Begin DOCUMENT TEXT
If it does add some horsepower, its usually in a higher powerband. Although together with an aftermarket exhaust, you'll be able to feel appreciable power when you step on the gas..

I also wouldnt suggest running the K&N filter in a dusty area, itll just stick the the oil filter in a couple of days. For that, i suggest the Amsoil dry filter, it made to fit with the K&N intake tube, oil-less but its still reusable, and at least you wont have to keep buying recharge kits.
And if you want better fuel mileage, the one true way to change it is to change your driving style.


----------



## 67mike (Aug 13, 2007)

You have a K&N filter.

I am not sure if there are any factory silencers in your pathy's intake, but other than removing those, I would stick with what you have.


----------



## 67mike (Aug 13, 2007)

StuGoTs said:


> Everyone,
> 
> I installed the kit about a week ago now, and the our 06 Pathy SE (4WD) has had a improvement in gas mileage: increase of 2-3 MPG CITY, and 4-5 MPG HWY. Basically went from 17.8 MPG CITY to 20 MPG CITY, AND from 19.3MPG HWY to 23 - 24 MPG on HWY now.
> 
> ...


I find this VERY hard to believe.

Unless the factory intake has very restrictive silencer......it is inconceivable to gain that much...especially when you consider the HP increase it gave you is about equal to removing the front floormats (1/4 mile drag race time reducions). I think it might sound louder when you open the throttle, and you "mentally feel" it is faster.:wtf:


----------



## astigracing (Jul 15, 2010)

More air (cold or hot) = better compression stroke = less work for the vehicle = better mpg and more power.

However, the CAI will not pay for itself if you have worn out plugs, low grade fuel, high mileage or very tired engine.

Pretend Kobe Bryant is the CAI. The Lakers would not have won without supporting cast... Intake systems also needs supporting cast to do its MAIN function.


----------
End DOCUMENT TEXT
Begin EXERCISE MATERIALS
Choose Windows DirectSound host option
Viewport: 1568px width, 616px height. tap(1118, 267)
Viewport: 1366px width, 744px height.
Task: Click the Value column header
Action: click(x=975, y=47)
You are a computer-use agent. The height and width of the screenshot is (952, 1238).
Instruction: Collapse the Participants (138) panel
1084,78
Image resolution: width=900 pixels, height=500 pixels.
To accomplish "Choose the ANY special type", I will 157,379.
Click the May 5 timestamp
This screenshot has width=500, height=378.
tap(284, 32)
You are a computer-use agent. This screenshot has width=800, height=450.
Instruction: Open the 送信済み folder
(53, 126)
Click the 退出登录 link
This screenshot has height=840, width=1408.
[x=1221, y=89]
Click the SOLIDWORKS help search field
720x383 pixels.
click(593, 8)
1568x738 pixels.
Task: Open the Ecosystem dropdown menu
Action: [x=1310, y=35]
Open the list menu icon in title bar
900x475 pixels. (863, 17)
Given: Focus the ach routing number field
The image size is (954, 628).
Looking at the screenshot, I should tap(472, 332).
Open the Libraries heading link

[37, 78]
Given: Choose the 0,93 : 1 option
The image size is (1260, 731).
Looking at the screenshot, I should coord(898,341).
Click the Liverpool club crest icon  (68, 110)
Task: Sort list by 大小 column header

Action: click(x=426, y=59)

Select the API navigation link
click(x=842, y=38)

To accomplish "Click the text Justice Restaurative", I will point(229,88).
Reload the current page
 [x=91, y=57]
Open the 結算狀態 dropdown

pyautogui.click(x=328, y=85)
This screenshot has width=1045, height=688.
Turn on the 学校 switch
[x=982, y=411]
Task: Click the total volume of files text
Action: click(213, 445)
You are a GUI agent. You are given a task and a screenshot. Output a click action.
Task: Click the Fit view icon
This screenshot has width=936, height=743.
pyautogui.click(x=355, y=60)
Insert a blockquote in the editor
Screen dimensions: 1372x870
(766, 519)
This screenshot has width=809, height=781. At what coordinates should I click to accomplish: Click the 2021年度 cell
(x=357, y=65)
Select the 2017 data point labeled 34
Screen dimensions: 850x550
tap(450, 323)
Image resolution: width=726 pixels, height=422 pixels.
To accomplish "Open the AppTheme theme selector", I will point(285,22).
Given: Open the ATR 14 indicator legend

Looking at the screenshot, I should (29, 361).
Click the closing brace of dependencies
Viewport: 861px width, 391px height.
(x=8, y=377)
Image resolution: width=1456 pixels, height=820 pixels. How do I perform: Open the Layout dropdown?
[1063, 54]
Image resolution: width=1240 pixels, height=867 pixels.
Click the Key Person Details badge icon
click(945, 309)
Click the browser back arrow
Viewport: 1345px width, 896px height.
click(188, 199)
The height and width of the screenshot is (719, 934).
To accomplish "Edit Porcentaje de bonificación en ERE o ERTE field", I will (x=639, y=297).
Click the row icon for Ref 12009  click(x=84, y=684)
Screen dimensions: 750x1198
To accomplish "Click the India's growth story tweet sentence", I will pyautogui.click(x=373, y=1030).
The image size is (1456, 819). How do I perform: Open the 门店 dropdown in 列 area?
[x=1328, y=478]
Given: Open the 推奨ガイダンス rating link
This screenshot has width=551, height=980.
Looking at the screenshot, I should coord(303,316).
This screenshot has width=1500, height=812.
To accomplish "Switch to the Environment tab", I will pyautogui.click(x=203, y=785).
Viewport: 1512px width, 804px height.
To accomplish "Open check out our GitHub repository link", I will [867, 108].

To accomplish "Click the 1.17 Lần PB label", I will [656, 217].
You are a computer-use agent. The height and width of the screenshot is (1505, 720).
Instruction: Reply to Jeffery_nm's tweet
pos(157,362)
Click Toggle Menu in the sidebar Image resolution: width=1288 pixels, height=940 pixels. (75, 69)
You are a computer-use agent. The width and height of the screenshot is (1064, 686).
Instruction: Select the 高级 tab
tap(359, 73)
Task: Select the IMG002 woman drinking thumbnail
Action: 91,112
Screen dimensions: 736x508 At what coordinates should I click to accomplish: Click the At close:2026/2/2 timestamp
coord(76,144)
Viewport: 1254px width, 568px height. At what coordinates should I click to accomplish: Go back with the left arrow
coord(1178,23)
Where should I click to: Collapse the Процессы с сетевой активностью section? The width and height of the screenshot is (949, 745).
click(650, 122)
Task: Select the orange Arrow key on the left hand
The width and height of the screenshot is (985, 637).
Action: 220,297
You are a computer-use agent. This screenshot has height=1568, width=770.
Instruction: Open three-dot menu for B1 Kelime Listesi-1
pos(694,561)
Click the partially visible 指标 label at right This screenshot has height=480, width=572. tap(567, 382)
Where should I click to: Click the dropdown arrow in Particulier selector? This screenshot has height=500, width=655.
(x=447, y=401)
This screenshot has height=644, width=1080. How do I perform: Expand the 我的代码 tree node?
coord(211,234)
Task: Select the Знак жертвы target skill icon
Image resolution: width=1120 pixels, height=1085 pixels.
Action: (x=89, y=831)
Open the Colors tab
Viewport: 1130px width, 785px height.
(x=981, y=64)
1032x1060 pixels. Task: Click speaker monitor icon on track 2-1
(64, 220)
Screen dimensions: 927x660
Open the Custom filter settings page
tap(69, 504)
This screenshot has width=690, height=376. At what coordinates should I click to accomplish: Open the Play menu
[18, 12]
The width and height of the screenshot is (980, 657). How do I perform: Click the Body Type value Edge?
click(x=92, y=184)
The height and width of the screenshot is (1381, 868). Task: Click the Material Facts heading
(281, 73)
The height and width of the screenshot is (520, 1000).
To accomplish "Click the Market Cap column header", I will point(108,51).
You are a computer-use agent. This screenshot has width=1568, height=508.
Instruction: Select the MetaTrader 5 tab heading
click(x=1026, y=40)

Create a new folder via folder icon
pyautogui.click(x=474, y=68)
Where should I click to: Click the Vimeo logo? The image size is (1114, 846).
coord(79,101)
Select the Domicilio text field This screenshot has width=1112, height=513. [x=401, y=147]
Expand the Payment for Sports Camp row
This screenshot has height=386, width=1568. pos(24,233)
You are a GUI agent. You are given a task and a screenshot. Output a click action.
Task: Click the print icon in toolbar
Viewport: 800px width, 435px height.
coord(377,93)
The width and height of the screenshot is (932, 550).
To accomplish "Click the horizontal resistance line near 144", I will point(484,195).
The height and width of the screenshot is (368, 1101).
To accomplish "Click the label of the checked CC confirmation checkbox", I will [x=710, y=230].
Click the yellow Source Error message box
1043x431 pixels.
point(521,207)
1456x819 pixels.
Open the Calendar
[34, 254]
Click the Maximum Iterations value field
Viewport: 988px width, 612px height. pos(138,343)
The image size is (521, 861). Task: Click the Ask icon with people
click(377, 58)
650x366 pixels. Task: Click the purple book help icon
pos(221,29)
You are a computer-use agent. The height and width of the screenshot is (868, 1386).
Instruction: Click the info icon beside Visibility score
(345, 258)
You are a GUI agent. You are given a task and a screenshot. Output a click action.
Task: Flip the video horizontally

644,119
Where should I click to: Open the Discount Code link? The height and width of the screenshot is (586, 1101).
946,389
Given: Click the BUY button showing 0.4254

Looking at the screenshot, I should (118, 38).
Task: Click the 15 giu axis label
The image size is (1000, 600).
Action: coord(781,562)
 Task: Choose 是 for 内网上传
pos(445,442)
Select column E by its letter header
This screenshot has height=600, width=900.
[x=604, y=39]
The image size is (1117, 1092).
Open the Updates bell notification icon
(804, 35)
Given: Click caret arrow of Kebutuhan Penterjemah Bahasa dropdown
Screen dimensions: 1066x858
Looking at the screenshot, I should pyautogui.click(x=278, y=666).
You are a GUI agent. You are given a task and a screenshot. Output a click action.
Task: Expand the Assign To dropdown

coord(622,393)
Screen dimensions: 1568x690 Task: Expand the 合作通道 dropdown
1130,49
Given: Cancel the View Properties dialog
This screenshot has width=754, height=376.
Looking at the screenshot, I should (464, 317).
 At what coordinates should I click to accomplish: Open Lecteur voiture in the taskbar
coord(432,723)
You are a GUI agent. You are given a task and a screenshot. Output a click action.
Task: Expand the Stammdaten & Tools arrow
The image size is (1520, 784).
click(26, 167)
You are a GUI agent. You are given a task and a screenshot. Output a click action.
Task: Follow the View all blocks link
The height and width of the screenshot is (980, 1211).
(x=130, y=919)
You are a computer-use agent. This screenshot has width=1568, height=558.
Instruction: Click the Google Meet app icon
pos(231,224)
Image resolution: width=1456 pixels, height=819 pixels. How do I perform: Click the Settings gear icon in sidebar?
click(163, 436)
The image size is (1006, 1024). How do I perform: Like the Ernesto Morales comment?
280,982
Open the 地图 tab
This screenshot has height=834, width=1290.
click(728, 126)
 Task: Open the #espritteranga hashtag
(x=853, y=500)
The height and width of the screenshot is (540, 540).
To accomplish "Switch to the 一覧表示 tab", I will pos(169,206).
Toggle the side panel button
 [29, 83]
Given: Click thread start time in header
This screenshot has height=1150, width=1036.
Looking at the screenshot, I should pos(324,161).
End EXERCISE MATERIALS
[INSTRUCTIONS]
1) Write out the passage of the air intake forum thread that begins at the words "Unless the factory" and ends after "(Jul 15, 2010)".
2) Repeat the records word for word, beginning at their first line and stopping after the line that has "tap(284, 32)".
The forum thread and the records are unrelated to each other.

[ANSWER LIST]
1)
Unless the factory intake has very restrictive silencer......it is inconceivable to gain that much...especially when you consider the HP increase it gave you is about equal to removing the front floormats (1/4 mile drag race time reducions). I think it might sound louder when you open the throttle, and you "mentally feel" it is faster.:wtf:


----------



## astigracing (Jul 15, 2010)

2)
Choose Windows DirectSound host option
Viewport: 1568px width, 616px height. tap(1118, 267)
Viewport: 1366px width, 744px height.
Task: Click the Value column header
Action: click(x=975, y=47)
You are a computer-use agent. The height and width of the screenshot is (952, 1238).
Instruction: Collapse the Participants (138) panel
1084,78
Image resolution: width=900 pixels, height=500 pixels.
To accomplish "Choose the ANY special type", I will 157,379.
Click the May 5 timestamp
This screenshot has width=500, height=378.
tap(284, 32)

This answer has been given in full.